=== PROVIDED DATA ===
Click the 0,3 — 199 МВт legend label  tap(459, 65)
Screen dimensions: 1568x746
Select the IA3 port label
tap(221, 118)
===
=== PROVIDED DATA ===
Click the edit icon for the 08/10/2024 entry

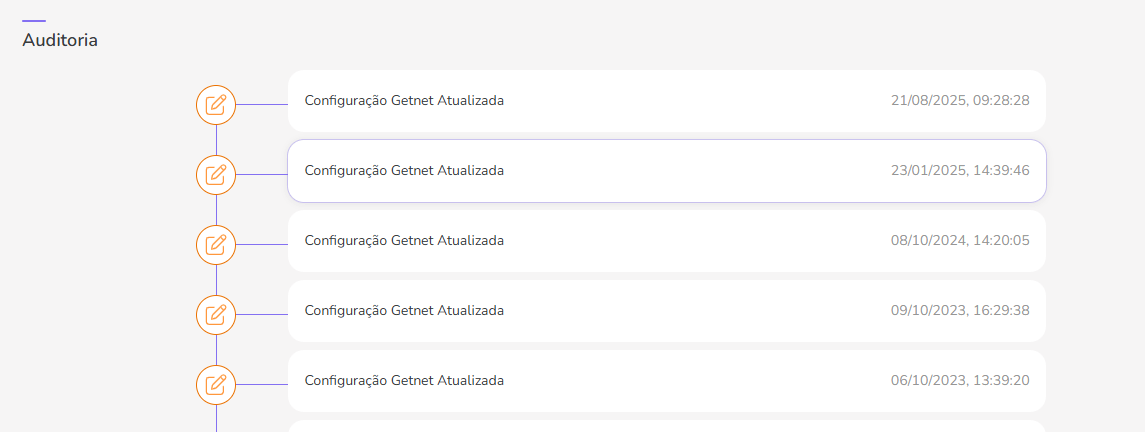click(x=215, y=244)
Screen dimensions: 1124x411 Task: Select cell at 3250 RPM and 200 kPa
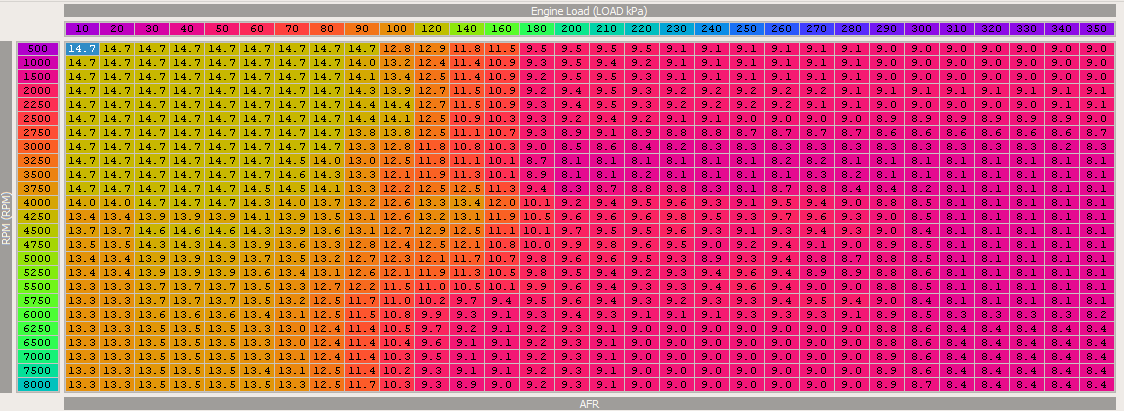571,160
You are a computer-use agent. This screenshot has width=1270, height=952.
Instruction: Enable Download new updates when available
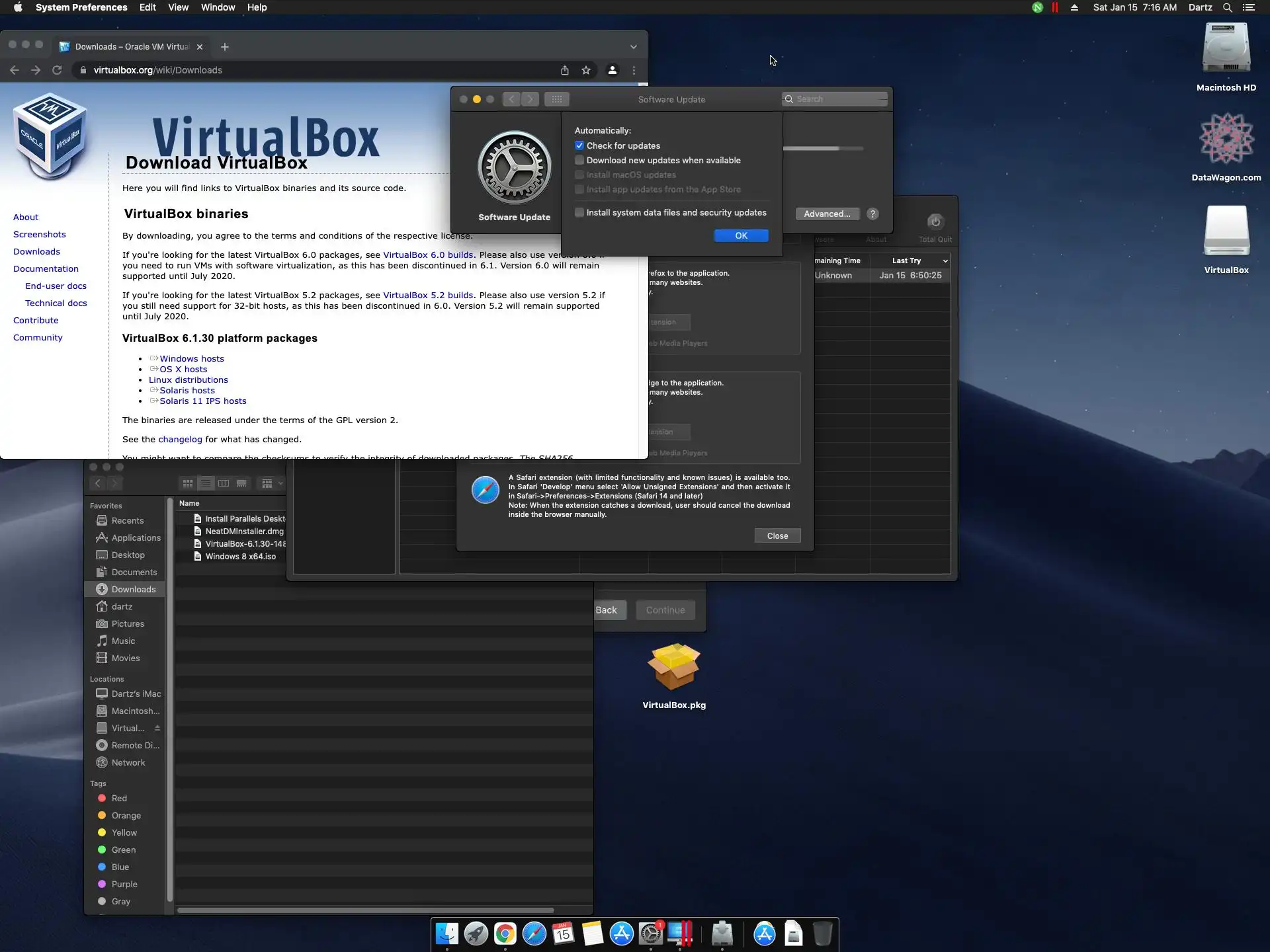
===
EXERCISE OBJECTIVE
Output as a JSON list of strings, one string per line and skipping blank lines, every line from the one containing "Click the 0,3" up to and including the one containing "tap(221, 118)".

RESPONSE FOR THIS EXERCISE
[
  "Click the 0,3 — 199 МВт legend label  tap(459, 65)",
  "Screen dimensions: 1568x746",
  "Select the IA3 port label",
  "tap(221, 118)"
]